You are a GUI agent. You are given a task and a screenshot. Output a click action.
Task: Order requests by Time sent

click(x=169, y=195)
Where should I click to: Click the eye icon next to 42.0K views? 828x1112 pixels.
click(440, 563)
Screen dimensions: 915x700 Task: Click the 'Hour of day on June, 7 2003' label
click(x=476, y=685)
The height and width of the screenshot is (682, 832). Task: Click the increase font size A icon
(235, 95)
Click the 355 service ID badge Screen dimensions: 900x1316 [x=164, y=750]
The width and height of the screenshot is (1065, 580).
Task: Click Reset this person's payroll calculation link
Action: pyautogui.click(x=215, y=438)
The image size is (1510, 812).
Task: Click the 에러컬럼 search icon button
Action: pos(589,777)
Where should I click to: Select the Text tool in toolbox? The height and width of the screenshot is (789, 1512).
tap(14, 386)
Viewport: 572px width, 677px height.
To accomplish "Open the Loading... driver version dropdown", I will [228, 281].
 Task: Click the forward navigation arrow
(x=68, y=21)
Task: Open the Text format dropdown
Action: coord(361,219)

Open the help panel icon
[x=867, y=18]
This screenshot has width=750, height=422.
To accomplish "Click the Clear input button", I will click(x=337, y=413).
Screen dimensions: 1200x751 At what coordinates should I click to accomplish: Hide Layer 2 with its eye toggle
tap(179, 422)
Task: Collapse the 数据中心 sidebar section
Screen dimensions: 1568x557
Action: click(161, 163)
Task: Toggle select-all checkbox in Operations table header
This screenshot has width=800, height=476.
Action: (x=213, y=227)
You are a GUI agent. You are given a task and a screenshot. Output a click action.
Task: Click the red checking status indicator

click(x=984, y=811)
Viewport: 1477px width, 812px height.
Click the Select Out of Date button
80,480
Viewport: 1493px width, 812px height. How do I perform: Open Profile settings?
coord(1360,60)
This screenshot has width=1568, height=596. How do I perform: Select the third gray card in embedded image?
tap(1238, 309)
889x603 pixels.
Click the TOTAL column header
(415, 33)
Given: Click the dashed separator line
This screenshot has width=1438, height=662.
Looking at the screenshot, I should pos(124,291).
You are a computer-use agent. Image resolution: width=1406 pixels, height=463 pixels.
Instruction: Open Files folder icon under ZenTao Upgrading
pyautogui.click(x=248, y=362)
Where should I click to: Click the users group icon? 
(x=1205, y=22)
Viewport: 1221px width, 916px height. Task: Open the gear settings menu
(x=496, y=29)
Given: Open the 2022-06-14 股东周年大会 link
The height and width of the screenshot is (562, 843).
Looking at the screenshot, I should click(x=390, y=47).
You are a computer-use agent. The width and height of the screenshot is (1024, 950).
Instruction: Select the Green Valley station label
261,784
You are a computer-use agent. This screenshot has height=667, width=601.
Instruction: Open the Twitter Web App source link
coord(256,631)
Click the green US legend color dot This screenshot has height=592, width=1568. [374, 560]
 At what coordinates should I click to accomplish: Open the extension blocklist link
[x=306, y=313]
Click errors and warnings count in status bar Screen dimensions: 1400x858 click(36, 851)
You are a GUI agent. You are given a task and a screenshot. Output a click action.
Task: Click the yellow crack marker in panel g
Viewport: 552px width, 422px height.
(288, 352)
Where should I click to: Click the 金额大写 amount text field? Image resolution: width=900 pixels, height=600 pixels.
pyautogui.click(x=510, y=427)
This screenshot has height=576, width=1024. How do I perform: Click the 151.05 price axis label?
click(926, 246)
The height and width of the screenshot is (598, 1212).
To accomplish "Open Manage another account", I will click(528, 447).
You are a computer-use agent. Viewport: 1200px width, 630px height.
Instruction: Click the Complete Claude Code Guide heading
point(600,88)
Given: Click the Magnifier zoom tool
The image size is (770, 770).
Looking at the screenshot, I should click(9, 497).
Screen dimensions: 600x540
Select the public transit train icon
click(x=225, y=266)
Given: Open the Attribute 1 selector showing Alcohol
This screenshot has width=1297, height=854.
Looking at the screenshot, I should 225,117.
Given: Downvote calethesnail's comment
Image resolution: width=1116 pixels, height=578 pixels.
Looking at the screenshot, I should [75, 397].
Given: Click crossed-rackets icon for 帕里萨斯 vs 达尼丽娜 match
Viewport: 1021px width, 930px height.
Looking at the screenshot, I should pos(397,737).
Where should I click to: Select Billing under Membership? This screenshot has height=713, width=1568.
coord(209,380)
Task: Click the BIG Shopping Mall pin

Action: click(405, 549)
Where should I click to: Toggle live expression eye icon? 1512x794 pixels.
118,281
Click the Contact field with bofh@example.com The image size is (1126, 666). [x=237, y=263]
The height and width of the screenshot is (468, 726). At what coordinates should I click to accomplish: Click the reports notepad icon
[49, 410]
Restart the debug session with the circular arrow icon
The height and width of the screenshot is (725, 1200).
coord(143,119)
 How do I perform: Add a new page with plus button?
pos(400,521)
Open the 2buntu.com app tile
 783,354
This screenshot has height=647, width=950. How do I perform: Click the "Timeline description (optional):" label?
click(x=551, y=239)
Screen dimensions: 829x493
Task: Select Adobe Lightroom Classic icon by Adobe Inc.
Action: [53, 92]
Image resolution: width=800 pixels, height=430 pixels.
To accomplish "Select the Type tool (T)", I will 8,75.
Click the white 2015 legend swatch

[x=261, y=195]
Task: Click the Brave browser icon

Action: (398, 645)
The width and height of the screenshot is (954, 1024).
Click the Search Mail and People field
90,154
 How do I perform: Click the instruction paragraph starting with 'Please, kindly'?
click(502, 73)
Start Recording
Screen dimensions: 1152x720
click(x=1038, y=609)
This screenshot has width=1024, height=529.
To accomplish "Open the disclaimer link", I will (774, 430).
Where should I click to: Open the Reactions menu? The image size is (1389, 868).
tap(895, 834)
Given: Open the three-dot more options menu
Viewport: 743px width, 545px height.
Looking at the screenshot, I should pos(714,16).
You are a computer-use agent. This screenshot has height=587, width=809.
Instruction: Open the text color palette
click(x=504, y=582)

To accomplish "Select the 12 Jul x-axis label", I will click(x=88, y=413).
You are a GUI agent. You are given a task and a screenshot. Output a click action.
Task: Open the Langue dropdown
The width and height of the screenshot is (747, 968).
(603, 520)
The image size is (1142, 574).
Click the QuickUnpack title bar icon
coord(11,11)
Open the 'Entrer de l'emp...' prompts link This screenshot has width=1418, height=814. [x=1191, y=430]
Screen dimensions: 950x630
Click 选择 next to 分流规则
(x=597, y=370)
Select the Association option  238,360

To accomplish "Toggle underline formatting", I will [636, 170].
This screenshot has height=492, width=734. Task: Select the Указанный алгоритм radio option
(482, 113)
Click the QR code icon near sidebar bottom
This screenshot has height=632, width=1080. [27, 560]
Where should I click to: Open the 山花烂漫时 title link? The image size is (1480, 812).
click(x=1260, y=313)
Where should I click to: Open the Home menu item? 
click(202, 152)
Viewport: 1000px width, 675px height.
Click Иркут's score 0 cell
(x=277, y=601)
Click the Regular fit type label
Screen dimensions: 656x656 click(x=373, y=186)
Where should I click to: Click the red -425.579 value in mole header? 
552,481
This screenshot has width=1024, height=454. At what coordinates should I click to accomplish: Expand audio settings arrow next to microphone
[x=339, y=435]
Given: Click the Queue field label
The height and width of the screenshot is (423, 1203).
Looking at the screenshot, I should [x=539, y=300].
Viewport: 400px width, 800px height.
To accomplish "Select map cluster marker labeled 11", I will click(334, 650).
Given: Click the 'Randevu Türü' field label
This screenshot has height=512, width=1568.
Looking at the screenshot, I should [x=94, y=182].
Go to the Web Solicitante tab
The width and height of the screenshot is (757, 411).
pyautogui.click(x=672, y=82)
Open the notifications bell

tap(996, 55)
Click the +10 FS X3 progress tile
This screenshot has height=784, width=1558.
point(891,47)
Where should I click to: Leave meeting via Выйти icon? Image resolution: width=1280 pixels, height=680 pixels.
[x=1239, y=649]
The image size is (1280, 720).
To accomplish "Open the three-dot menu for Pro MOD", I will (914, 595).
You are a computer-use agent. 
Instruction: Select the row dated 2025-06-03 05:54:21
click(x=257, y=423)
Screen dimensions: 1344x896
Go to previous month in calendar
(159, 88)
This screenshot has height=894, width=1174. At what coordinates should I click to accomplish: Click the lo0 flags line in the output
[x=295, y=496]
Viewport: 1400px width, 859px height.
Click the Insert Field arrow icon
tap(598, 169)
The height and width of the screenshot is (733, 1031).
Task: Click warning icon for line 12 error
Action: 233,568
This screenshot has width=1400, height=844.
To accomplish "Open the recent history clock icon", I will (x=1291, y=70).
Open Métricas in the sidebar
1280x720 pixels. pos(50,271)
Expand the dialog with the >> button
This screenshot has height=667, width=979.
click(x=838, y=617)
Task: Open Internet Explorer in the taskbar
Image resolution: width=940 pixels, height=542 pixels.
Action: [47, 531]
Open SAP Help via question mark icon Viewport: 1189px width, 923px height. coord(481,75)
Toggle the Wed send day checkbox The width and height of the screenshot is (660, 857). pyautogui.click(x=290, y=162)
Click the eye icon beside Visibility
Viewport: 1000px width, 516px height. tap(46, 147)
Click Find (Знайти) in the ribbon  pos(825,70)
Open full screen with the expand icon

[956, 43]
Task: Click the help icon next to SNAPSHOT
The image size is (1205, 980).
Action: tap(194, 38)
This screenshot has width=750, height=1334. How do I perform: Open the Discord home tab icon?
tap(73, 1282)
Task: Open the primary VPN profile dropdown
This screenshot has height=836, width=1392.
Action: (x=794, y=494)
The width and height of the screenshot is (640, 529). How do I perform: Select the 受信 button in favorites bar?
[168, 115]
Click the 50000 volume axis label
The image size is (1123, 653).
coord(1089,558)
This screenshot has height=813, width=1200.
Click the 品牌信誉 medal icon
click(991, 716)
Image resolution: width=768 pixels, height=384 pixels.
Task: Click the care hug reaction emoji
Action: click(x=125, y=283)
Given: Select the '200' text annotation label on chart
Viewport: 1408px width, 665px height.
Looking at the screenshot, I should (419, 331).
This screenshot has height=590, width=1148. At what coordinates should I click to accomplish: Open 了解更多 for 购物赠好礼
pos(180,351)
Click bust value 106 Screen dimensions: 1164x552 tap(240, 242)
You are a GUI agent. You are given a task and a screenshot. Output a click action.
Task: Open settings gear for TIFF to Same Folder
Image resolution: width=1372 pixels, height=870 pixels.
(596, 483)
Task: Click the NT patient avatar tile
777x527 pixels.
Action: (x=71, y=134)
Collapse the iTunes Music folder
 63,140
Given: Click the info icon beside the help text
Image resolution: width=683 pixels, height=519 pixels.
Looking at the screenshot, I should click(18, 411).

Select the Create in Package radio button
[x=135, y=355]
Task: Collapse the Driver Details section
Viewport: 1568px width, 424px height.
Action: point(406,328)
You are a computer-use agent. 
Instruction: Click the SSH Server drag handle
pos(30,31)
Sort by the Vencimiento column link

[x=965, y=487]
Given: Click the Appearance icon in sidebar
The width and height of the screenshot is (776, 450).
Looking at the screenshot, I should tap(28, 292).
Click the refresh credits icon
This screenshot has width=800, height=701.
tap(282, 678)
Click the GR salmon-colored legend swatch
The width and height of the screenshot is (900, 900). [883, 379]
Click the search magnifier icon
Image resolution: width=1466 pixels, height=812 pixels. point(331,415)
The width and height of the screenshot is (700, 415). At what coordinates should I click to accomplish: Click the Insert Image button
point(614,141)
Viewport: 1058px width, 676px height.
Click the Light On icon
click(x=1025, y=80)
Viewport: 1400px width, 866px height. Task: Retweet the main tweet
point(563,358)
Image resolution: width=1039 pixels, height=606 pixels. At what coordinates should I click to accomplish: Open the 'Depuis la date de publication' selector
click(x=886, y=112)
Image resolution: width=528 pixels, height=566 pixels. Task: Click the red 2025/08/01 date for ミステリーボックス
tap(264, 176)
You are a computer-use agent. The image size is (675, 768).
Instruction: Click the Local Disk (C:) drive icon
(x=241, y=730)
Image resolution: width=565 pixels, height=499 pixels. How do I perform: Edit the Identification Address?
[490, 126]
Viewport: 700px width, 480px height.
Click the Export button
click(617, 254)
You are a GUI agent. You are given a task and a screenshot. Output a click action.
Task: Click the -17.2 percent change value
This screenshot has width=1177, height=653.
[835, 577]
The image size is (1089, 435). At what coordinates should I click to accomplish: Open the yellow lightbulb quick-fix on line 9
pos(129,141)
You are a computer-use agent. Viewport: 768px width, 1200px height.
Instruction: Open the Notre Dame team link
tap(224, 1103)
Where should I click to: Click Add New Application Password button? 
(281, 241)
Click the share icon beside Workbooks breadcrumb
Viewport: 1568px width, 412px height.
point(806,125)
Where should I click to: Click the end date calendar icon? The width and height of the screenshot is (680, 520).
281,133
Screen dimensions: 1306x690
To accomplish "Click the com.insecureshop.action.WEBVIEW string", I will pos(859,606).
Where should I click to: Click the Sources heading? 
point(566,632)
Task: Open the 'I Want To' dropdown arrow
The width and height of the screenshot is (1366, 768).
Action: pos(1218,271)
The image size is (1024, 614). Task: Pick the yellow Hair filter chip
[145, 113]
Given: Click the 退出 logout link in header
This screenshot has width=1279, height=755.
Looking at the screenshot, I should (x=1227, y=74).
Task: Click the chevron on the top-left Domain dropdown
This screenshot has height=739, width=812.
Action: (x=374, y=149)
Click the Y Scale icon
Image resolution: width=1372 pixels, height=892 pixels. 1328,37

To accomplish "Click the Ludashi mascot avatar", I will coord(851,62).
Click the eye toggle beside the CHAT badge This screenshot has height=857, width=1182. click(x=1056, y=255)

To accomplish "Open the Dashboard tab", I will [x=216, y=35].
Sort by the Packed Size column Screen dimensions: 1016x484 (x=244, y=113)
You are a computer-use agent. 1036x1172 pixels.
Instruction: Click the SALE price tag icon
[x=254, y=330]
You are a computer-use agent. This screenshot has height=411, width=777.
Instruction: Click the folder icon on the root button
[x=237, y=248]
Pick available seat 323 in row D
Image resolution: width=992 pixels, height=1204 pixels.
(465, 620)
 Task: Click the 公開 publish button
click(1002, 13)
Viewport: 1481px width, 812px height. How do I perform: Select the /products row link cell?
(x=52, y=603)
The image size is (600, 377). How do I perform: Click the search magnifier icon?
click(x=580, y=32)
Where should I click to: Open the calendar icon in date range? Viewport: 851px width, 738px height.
============================================================
### WHAT IS NEEDED
Apply a filter for "computer" to the entries and show each line that passes.

### WRITTEN RESPONSE
You are a computer-use agent. Image resolution: width=1406 pixels, height=463 pixels.
You are a computer-use agent. The width and height of the screenshot is (1024, 950).
You are a computer-use agent. This screenshot has height=667, width=601.
You are a computer-use agent. Viewport: 1200px width, 630px height.
You are a computer-use agent. This screenshot has height=587, width=809.
You are a computer-use agent. 
You are a computer-use agent. 
You are a computer-use agent. The image size is (675, 768).
You are a computer-use agent. Viewport: 768px width, 1200px height.
You are a computer-use agent. 1036x1172 pixels.
You are a computer-use agent. This screenshot has height=411, width=777.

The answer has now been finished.